Foundation Degrees or Honors Gold Standard?

I found this BBC article encouraging reading as a validation of the Ba (Hons), Learning, Technology and Research (BALTR) degree of Ultraversity at Anglia Ruskin University that equips researchers with the skills described, with academic rigor and much more.

In summary, the article is pointing up a discrepancy between the skills graduates possess and the skills employers require. Based on a survey by the ‘Association of Graduate Recruiters’, their chief executive, Carl Gilleard, said: “Employers are likely to be looking to graduates who can demonstrate softer skills such as team-working, cultural awareness, leadership and communication skills, as well as academic achievement.”

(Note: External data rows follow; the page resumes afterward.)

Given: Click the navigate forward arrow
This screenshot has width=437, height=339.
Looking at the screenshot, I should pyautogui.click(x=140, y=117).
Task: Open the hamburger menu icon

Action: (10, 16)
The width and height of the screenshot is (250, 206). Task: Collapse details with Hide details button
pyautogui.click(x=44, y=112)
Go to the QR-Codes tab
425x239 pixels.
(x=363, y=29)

For the government, Mr Rammell said “the government understood this. That is why we have placed much emphasis on the growth of foundation degrees, because they are vocational higher education qualifications designed with employers.”

Foundation degrees take students to level 2 and are very much work based degrees similar in some ways to the BALTR.

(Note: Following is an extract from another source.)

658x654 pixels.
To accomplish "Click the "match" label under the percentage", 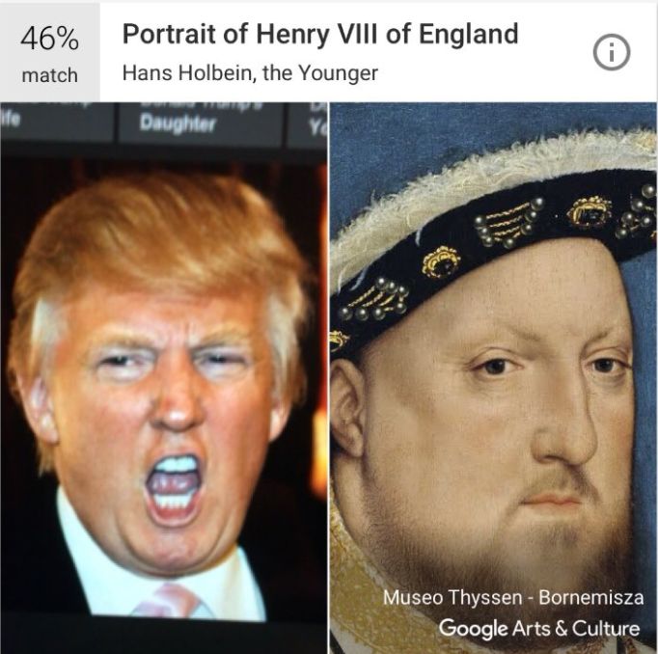I will point(50,75).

In the same way as ‘A’ levels are the ‘gold standard’ of qualifications at 16-18 eclipsing GNVQ, I have no doubt that employers will be seeking Honours graduates, and that students who have worked hard for a foundation degree will in effect be forced to study another year somewhere to make up another 120 credits at level 3.

1 thought on “Foundation Degrees or Honors Gold Standard?

  1. Shirley Pickford

    Amazing! I blogged this independently but probably for similar reasons: after seeing an article in the newspaper it struck me that the reporting on AGR’s research only told part of the story.